*** Begin section ***

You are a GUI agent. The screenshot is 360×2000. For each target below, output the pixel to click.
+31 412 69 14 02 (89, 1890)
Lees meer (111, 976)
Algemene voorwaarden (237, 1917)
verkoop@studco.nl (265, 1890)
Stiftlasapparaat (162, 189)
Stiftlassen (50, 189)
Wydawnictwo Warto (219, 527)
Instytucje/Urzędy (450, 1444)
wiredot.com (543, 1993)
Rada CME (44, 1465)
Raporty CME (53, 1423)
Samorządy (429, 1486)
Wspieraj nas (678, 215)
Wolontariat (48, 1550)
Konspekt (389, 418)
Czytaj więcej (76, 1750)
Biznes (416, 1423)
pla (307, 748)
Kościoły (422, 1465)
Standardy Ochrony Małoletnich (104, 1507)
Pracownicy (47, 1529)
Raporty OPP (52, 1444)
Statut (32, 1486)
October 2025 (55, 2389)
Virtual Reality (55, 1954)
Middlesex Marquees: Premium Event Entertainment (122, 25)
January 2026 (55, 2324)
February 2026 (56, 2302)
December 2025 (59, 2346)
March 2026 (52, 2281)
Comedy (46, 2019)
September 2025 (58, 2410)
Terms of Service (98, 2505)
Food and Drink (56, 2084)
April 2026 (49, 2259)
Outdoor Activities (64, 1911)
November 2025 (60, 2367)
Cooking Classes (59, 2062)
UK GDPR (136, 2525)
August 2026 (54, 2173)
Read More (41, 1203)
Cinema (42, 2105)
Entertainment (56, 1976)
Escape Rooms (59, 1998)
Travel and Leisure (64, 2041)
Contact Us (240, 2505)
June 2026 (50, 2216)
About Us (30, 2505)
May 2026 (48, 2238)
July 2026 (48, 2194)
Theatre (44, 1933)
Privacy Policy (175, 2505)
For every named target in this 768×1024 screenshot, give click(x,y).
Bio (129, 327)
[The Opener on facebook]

*** End section ***

Try it – Every entry must be output again exactly as it was given.

Solution –
You are a GUI agent. The screenshot is 360×2000. For each target below, output the pixel to click.
+31 412 69 14 02 (89, 1890)
Lees meer (111, 976)
Algemene voorwaarden (237, 1917)
verkoop@studco.nl (265, 1890)
Stiftlasapparaat (162, 189)
Stiftlassen (50, 189)
Wydawnictwo Warto (219, 527)
Instytucje/Urzędy (450, 1444)
wiredot.com (543, 1993)
Rada CME (44, 1465)
Raporty CME (53, 1423)
Samorządy (429, 1486)
Wspieraj nas (678, 215)
Wolontariat (48, 1550)
Konspekt (389, 418)
Czytaj więcej (76, 1750)
Biznes (416, 1423)
pla (307, 748)
Kościoły (422, 1465)
Standardy Ochrony Małoletnich (104, 1507)
Pracownicy (47, 1529)
Raporty OPP (52, 1444)
Statut (32, 1486)
October 2025 (55, 2389)
Virtual Reality (55, 1954)
Middlesex Marquees: Premium Event Entertainment (122, 25)
January 2026 (55, 2324)
February 2026 (56, 2302)
December 2025 (59, 2346)
March 2026 (52, 2281)
Comedy (46, 2019)
September 2025 (58, 2410)
Terms of Service (98, 2505)
Food and Drink (56, 2084)
April 2026 (49, 2259)
Outdoor Activities (64, 1911)
November 2025 (60, 2367)
Cooking Classes (59, 2062)
UK GDPR (136, 2525)
August 2026 (54, 2173)
Read More (41, 1203)
Cinema (42, 2105)
Entertainment (56, 1976)
Escape Rooms (59, 1998)
Travel and Leisure (64, 2041)
Contact Us (240, 2505)
June 2026 (50, 2216)
About Us (30, 2505)
May 2026 (48, 2238)
July 2026 (48, 2194)
Theatre (44, 1933)
Privacy Policy (175, 2505)
For every named target in this 768×1024 screenshot, give click(x,y).
Bio (129, 327)
[The Opener on facebook]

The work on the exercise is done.